In November, 32 World War I servicemen became charter members. J.W. Mattimore was elected first commander. The veterans had familiar surnames like Long, Rief, Michaud, Webber, Labore, Auger, Garceau, Clark and LaRue. They wrote the constitution and bylaws.
A history of the Legion's origins was written by Edna Adam in 1980 for the White Bear Press and it is her three-page typed summary that provided much of the information here.
Adam served as Auxiliary president in 1949-'50. Her scrapbooks and photo albums are among the treasure trove of memorabilia discovered in the Legion basement; now in safekeeping with the historical society.
In her summary, Adam noted that membership picked up after 1945 when men from World War II started returning home. Average attendance, she wrote, was 35 to 45 at meetings, which were held in the library. Numbers were growing, and that meant the Legion needed its own home.
A carnival in the park behind the Post Office raised the necessary funds. “The post cleared several thousand dollars, enough to give a start on buying a clubhouse,” Adam recalled. “Sometime in late 1945, the present Legion Club at Banning and Third Street, known as Hardy's Corner and later LeVasseur's Store, was purchased.” Lyndon Long was first commander in the new quarters.
February 1952 marked the grand opening of a completely remodeled and redecorated club and hall, Adam recorded. “By now the trend to suburban living attracted many of the WWII and Korean veterans to White Bear Lake.
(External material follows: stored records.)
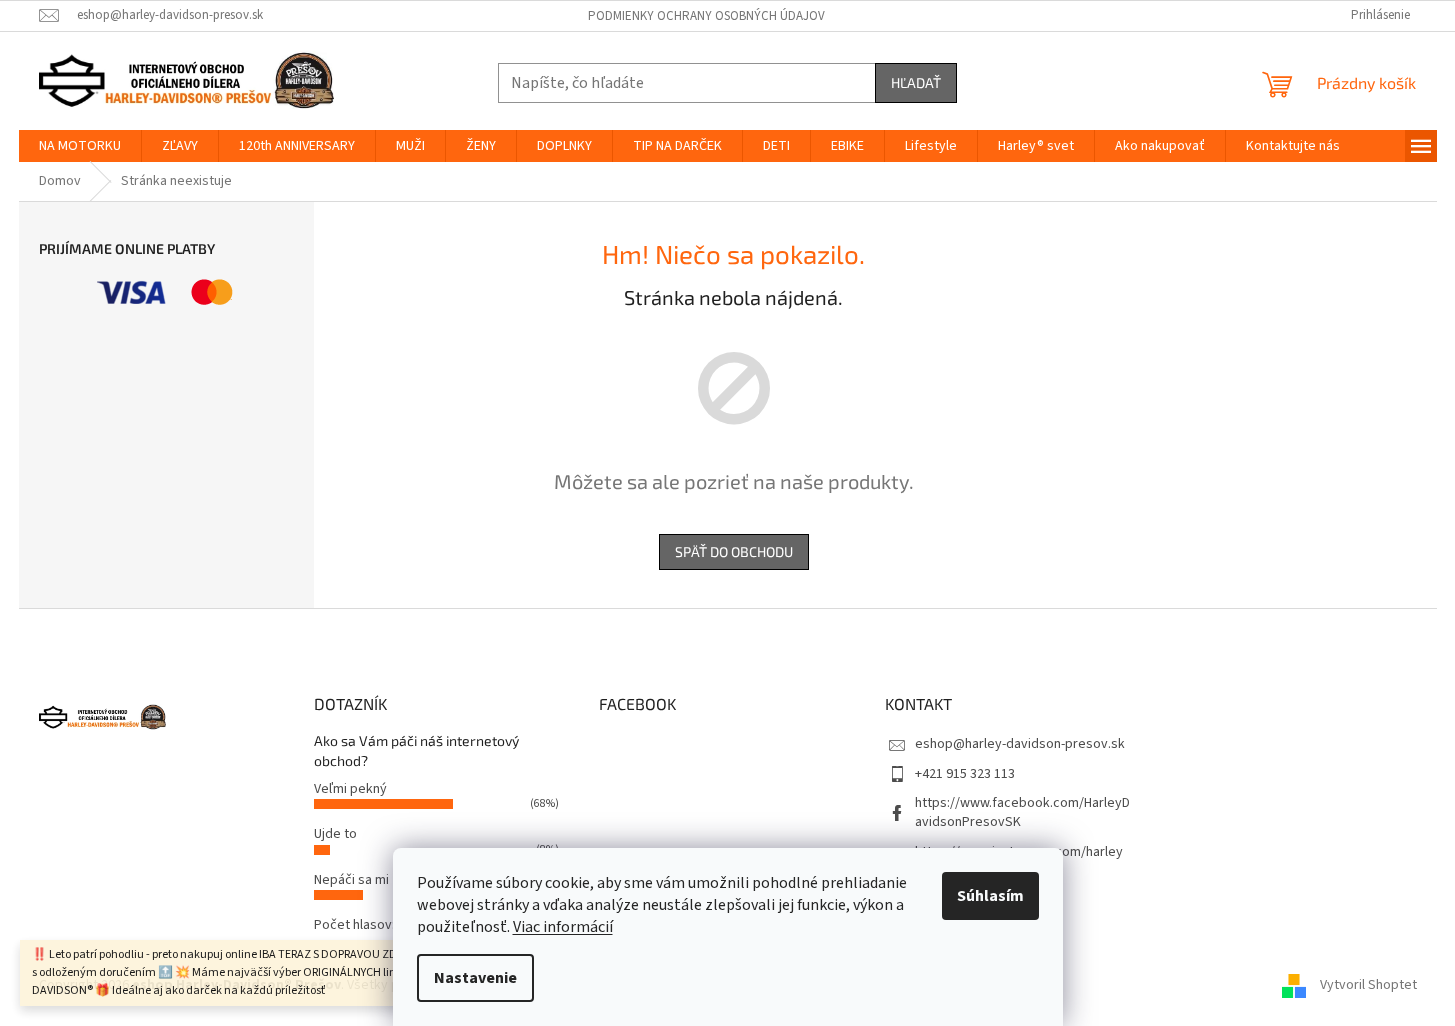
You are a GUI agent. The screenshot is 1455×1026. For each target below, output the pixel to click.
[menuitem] (80, 146)
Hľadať (916, 82)
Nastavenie (475, 978)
Many of these veterans joined the Post so membership of 32 increased to 385.” Vietnam veterans also began contributing to membership rolls.
Remodeling was done again in 1979 “in keeping with the modernization and beautification of the community,” Adam wrote. “Post 168 is proud of its accomplishments of service to God and Country and has contributed much to our community through American Legion programs, undertaking many projects and cooperating with other civic groups.”
The Post sponsors an American Legion baseball team, a B Bantam hockey team, Boys State, a clown club and Sons of The Legion chapter, she noted. It also organizes a blood drive, the annual Memorial Day parade and participates in the Manitou Days parade. A recent project, Adam pointed out, was the replacement of five trees on Clark Avenue as a living memorial to White Bear Lake veterans of all wars.
One of the Post's outstanding “Americanism” projects, she continued, was the presentation of a new large American flag to be flown from the city flagpole.
Americanism is a word used early on in describing Legion objectives. Online, it is defined as a set of United States patriotic values aimed at creating a collective American identity.
The American Legion was early and firm in its opposition to anti-democracy ideologies, wrote the editor of The American Legion Magazine in a January 2019 article. “They had fought to make the world safe for democracy.” To the founders of the nation's largest veterans organization, the best kind of “ism” was Americanism.